▸ Requisitos del ejercicio
Continúa el texto sobre la inmunóloga Carola García Vinuesa a partir de su última oración.

El trabajo de Carola García Vinuesa es la clave en el caso de Kathleen Folbigg, conocida como la peor asesina en serie de Australia, pero que podría ser el mayor error judicial de la historia del país

Carola Garcia de Vinuesa
La científica española Carola Garcia de Vinuesa. Universidad Nacional Australiana.
Enrique Alpañés

Carola García Vinuesa, de 52 años, era una mujer respetada en Australia. Esta inmunóloga española era catedrática y jefa del departamento de inmunología de la Universidad Nacional de Australia. También era directora del Centro de Inmunología Personalizada. Era muchas cosas que se podían resumir en una: su equipo había sido pionero en el país en secuenciar el genoma humano. Tenía una posición acomodada, daba charlas sobre inmunología genética por el mundo y unos cuantos premios se apilaban en su casa en Canberra, donde vivía con sus dos hijas.

▸ Datos almacenados

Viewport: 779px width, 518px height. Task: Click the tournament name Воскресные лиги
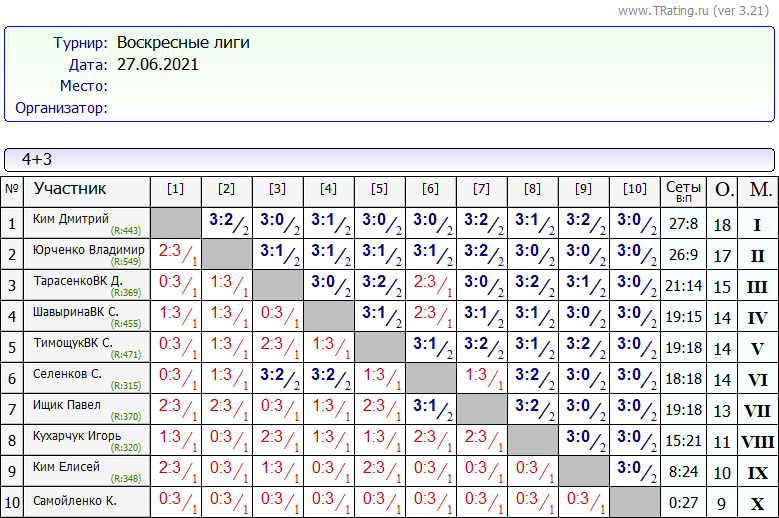tap(183, 43)
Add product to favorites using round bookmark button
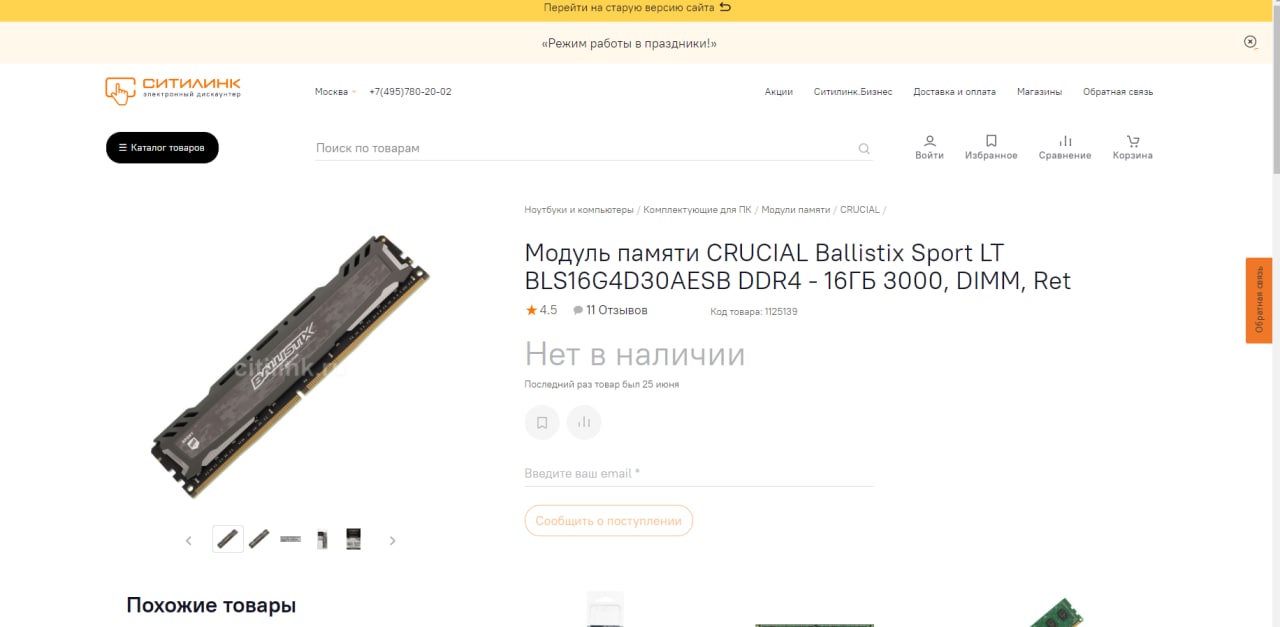Image resolution: width=1280 pixels, height=627 pixels. pyautogui.click(x=542, y=422)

▸ Respuesta al problema
Kathleen Folbigg, de 54 años, era la mujer más odiada de Australia. Así la había apodado la prensa en 2003, cuando entró en prisión acusada de matar a sus cuatro hijos. La vida de estas dos mujeres no podía ser más opuesta, nada parecía presagiar que sus caminos se fueran a cruzar. Hasta que una mañana de agosto de 2018, el teléfono de Vinuesa empezó a sonar.

“Era mi antiguo alumno, David Wallace”, explica ella ahora en videollamada. Aunque como investigador era brillante, Wallace acabó dedicándose a la abogacía. Pero esta no era una llamada para ponerse al día. El abogado quería la opinión de Vinuesa sobre un caso en el que estaba trabajando. Había algo que no le acababa de cuadrar. “¿Estás sentada?”, le preguntó. Y entonces, le empezó a contar.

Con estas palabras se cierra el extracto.